Web Science - CSCI 470

CSCI 470
Web Science
Spring 2013

Schedule | Assignments | Resources | Course syllabus | Moodle

Assignment #9 - Cipher Solver
Due: 10PM, Sunday 4/7.
In this assignment you will be implementing a program that can (usually) break monoalphabetic substitution ciphers. This assignment is worth 30 points. There will also be a 15 point extra-credit bonus competition during class on Monday 4/8 (see below).

Overview. A monoalphabetic substitution cipher replaces each plain text character (denoted here by a lowercase letter) with a cipher character (denoted by an uppercase letter). The Caesar shift is a special case of a monoalphabetic substitution cipher with a key that is a shifted version of the letters A-Z:

plain  abcdefghijklmnopqrstuvwxyz
key    DEFGHIJKLMNOPQRSTUVWXYZABC

In general, the key may be any permutation of the letters A-Z:

plain  abcdefghijklmnopqrstuvwxyz
key    XBSINEMURZOQKAHCPVYLGFJTWD

A key might also be set using a password or phrase, removing any repeated letters and filling the end with the remaining letters:

plain  abcdefghijklmnopqrstuvwxyz
key    UGLYBACKSWNDEFHIJMOPQRTVXZ

Your mission, if you choose to accept it, is to develop a Java program that given some ciphertext, recovers the key (and thus plaintext) based on only the ciphertext.

Search algorithm. You can assume the original plaintext consisted of only the letters a-z with spaces removed. Ciphertexts only contain the letters A-Z and resulted from applying a monoalphabetic substitution cipher. The exact specifics for searching for the key is up to you. At a minimum, I would expect an algorithm capable of producing sensible results on general substitution ciphers (no fair just handling Caesar shifts). I suggest looking at Algorithm 1 in the paper Solving Substitution Ciphers.

Language modeling. A key part of your algorithm will be to judge the "goodness" of a particular key. To do this, you will decipher using a candidate key and then see how "English" looking the resulting plaintext is. I suggest doing this by measuring the probability of the plaintext under a language model trained on a large sample of newswire text. Text that is more consistent with expected letter sequences in English will have a higher probability.

The order of a model determines how many previous characters are used to predict the next character. A 3-gram model predicts the next character based on the previous two characters, e.g. P(e | th). Longer models tend to make better predictions, but are also slower to use. The provided language models have been trained on 2B words of newswire text, stripped to contain only the letters a-z. In case you're interested, the models were trained using SRILM and used Witten-Bell smoothing. Witten-Bell smoothing is equivalent to prediction by partial match (PPM) method C which we'll learn about in the lectures on compression.

You have been provided with the NGramLM Java class and associated support classes. You should not need to change these source files. The NGramLM class loads an ARPA format language model which is stored as an ASCII text file. The main method you will need in NGramLM is GetSentLogProb(String text). This method returns the log probability of the given sentence. Log probs are used to avoid underflow and are always negative. The closer a log prob is to zero, the more likely the given sentence was under the model.

----

◆ What is being asked:
Decide whether each statement agrees with the assignment page above, and quote the words from the page that settle it: (a) The Caesar shift is a special case of a monoalphabetic substitution cipher. (b) Longer language models tend to predict better and also run faster. (c) The log probabilities returned by GetSentLogProb are always positive.

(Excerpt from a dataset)
----

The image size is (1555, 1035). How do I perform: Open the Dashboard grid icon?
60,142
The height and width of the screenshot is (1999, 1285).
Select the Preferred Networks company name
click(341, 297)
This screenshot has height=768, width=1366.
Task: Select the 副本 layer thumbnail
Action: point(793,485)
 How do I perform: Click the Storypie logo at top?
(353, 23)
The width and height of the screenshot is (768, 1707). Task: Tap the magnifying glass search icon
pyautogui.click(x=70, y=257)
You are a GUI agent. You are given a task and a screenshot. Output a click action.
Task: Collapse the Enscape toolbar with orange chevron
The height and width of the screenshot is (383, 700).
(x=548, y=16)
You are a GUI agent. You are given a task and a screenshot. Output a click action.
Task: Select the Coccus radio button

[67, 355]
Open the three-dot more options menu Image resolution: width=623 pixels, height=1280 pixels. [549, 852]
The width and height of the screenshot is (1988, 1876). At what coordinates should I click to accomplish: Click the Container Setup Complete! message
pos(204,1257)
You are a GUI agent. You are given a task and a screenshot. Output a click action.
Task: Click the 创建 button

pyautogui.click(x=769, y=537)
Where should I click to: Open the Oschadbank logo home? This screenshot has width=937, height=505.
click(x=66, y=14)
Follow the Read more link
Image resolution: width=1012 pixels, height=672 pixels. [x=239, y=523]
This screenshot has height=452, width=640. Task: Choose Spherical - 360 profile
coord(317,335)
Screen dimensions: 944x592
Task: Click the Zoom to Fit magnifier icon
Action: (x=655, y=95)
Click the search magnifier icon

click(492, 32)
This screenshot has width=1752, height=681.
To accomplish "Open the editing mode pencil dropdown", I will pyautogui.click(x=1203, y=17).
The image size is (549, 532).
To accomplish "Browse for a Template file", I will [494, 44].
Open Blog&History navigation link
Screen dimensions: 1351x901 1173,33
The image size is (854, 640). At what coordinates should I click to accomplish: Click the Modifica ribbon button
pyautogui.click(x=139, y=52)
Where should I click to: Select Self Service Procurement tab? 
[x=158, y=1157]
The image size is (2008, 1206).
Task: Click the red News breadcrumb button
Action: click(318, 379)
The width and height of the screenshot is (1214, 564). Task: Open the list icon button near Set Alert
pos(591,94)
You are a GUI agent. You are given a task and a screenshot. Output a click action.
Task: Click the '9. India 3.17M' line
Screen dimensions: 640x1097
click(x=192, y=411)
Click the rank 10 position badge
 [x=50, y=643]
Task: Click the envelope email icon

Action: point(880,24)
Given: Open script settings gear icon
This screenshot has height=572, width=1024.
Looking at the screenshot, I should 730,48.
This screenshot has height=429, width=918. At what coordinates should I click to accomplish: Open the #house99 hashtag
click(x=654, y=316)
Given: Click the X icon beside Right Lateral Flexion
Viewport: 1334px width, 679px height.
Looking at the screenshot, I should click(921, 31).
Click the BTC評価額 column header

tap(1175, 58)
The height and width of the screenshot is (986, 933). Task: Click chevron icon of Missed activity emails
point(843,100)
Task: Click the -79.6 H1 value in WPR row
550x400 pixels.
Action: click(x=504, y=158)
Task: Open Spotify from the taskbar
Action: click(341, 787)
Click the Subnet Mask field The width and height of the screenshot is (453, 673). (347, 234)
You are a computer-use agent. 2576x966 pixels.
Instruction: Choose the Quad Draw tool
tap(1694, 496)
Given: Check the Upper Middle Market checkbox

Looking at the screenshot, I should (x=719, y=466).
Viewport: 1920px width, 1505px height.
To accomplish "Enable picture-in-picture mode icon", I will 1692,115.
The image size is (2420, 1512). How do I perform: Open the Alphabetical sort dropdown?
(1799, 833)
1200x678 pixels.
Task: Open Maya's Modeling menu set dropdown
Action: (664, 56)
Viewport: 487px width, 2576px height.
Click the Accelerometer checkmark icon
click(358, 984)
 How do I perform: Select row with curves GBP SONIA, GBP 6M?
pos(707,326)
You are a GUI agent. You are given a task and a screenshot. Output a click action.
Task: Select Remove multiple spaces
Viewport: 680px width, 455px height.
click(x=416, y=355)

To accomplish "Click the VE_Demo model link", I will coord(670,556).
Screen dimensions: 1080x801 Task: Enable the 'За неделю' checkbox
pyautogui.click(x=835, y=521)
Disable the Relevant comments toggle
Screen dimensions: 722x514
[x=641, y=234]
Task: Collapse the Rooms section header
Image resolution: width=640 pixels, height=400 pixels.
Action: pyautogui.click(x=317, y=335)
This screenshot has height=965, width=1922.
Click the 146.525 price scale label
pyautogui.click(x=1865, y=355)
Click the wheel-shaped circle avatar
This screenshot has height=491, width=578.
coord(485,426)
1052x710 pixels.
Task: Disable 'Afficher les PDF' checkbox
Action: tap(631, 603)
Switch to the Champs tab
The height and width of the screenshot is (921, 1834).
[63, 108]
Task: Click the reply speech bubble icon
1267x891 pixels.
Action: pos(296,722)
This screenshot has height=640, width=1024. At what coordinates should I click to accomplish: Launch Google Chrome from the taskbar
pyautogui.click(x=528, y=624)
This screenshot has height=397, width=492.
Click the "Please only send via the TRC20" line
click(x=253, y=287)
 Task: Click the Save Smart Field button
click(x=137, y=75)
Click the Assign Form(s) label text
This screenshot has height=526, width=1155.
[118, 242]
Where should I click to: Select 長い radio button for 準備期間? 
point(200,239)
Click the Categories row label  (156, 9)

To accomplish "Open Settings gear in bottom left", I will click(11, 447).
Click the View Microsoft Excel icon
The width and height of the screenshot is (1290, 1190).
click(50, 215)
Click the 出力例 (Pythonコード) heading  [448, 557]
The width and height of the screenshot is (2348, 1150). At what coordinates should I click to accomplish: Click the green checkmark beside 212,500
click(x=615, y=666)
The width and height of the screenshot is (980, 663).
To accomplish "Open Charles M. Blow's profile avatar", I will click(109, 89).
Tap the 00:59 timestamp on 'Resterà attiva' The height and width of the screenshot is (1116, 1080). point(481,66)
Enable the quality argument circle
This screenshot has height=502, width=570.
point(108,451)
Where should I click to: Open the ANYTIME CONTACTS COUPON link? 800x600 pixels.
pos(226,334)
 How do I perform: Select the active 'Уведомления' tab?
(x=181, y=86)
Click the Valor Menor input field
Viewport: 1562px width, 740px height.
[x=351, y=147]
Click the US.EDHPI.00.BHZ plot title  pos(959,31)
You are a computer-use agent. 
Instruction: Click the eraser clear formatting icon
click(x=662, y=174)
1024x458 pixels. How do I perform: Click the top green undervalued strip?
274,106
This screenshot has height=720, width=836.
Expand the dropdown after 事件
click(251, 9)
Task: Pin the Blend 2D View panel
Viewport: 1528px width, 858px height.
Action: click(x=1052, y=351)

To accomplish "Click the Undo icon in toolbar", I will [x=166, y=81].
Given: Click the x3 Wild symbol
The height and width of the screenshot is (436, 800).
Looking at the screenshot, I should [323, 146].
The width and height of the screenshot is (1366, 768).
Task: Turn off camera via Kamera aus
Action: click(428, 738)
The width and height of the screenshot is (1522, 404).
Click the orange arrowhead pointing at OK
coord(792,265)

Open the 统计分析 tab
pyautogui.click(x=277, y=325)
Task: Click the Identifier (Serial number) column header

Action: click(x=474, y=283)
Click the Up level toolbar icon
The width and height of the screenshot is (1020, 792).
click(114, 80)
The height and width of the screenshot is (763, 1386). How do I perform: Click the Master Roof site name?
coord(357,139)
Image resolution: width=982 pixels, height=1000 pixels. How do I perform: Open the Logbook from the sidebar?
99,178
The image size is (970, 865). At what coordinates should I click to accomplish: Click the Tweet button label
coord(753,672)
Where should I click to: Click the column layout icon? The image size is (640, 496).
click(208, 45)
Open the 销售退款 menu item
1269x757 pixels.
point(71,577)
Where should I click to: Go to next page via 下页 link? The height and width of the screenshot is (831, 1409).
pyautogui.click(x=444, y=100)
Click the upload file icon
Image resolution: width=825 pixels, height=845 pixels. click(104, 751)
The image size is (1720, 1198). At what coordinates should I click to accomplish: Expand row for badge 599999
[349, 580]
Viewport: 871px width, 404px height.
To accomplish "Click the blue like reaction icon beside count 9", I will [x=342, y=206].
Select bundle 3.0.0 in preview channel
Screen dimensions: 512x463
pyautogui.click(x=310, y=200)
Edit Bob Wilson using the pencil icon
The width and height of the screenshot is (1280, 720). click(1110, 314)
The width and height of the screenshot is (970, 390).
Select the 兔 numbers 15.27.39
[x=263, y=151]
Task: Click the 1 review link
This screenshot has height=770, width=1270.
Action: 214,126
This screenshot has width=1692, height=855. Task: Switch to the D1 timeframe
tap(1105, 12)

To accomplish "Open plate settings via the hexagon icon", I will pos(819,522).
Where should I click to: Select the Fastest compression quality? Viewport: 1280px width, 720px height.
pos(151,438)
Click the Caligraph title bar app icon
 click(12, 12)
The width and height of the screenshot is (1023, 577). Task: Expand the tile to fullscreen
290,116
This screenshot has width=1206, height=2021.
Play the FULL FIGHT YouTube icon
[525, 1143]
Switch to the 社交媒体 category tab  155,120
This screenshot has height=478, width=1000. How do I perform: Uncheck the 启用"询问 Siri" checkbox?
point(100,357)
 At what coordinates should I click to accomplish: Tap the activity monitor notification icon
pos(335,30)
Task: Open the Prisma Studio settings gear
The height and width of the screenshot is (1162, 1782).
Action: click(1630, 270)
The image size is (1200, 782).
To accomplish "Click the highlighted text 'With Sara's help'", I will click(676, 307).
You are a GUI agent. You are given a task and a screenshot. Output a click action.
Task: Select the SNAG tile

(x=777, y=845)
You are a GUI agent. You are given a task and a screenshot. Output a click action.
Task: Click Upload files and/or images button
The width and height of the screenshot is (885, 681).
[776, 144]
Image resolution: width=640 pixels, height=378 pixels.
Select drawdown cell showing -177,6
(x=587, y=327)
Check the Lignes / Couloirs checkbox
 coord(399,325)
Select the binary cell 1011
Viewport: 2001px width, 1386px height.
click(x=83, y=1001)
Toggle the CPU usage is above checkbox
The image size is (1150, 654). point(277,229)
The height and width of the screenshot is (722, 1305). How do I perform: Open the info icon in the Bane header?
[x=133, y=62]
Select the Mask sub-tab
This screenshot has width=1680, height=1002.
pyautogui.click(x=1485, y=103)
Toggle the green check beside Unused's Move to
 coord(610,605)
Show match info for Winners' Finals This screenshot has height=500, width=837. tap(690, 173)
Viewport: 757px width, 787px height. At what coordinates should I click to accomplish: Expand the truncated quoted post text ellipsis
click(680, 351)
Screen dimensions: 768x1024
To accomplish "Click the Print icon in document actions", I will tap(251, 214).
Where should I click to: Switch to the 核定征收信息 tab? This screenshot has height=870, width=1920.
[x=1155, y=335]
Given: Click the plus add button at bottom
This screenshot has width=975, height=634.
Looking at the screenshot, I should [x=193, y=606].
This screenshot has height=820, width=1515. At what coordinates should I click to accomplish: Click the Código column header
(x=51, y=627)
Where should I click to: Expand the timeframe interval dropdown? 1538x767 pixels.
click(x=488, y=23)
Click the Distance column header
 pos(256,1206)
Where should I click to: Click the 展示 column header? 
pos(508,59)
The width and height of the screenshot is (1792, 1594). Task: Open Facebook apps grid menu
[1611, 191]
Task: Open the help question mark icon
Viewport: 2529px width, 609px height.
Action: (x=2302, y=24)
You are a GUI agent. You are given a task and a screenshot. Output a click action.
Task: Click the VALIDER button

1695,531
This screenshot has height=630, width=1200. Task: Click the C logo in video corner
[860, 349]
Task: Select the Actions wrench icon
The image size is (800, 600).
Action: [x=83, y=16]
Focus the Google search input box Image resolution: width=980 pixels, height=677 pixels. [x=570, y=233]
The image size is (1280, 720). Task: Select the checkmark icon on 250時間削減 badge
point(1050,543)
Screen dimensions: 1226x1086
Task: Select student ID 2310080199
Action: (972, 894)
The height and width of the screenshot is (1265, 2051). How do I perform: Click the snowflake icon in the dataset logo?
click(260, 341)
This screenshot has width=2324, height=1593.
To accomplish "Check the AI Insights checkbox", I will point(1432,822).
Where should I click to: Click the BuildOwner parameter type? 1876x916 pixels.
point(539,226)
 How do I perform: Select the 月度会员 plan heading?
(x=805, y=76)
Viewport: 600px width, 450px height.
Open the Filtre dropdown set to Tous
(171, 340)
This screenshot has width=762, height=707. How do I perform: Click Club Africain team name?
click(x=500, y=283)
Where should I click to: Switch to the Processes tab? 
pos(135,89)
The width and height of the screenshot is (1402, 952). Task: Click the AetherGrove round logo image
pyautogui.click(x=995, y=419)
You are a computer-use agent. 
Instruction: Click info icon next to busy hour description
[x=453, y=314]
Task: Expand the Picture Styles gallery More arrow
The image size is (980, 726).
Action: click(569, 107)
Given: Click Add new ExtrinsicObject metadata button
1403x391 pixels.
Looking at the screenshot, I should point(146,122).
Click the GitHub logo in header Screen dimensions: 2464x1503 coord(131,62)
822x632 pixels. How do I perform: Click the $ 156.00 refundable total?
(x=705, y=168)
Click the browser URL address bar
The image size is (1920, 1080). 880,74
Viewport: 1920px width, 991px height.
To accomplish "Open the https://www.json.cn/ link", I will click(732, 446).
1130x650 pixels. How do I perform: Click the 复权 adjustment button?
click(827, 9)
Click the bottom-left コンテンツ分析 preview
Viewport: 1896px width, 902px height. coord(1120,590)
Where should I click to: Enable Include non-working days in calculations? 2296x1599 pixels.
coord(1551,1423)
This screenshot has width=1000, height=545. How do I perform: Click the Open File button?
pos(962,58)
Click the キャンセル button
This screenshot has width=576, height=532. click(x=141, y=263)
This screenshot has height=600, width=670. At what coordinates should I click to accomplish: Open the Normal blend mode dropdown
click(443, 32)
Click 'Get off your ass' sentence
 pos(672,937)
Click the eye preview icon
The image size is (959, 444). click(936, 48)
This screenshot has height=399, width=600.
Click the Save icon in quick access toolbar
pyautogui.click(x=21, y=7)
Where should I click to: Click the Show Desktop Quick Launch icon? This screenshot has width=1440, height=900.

----

◆ Task solution:
(a) Yes: "The Caesar shift is a special case of a monoalphabetic substitution cipher"
(b) No: "Longer models tend to make better predictions, but are also slower to use."
(c) No: "Log probs are used to avoid underflow and are always negative."